O Ministério da Defesa da Rússia denunciou, esta quarta-feira, que mais de 80% dos seus soldados presos pela Ucrânia no quadro da “operação militar especial” foram sujeitos a violência física, violando assim o Direito Internacional em relação aos prisioneiros de guerra.

Segundo Alexander Fomin, vice-ministro da Defesa russo, os soldados presos foram submetidos a tortura, intimidação, espancamentos, falta de atendimento médico e execuções extrajudiciais, além de extorsão de familiares.

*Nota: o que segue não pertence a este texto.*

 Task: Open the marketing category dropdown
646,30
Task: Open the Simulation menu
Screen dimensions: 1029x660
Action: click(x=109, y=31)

O responsável político russo destacou os vídeos “amplamente conhecidos” que circulam na Internet, distribuídos por soldados ucranianos, nos quais são observados “atos monstruosos de violência” contra o pessoal do Exército russo e as milícias das autoproclamadas repúblicas de Donetsk e Lugansk.

Além disso, referiu, os “nazis ucranianos” exercem pressão psicológica sobre os familiares dos soldados detidos. “A extorsão de dinheiro é uma prática generalizada”, denunciou Fomin, em declarações à agência estatal russa ‘TASS’.

De acordo com uma pesquisa do Ministério da Defesa da Rússia, 81% dos soldados que regressaram de cativeiro na Ucrânia relataram violência e maus-tratos; 55% relataram ter sido forçados a gravar vídeos de propaganda; 46% não recebeu a atenção médica necessária e 79% não conseguiram contactar a sua família.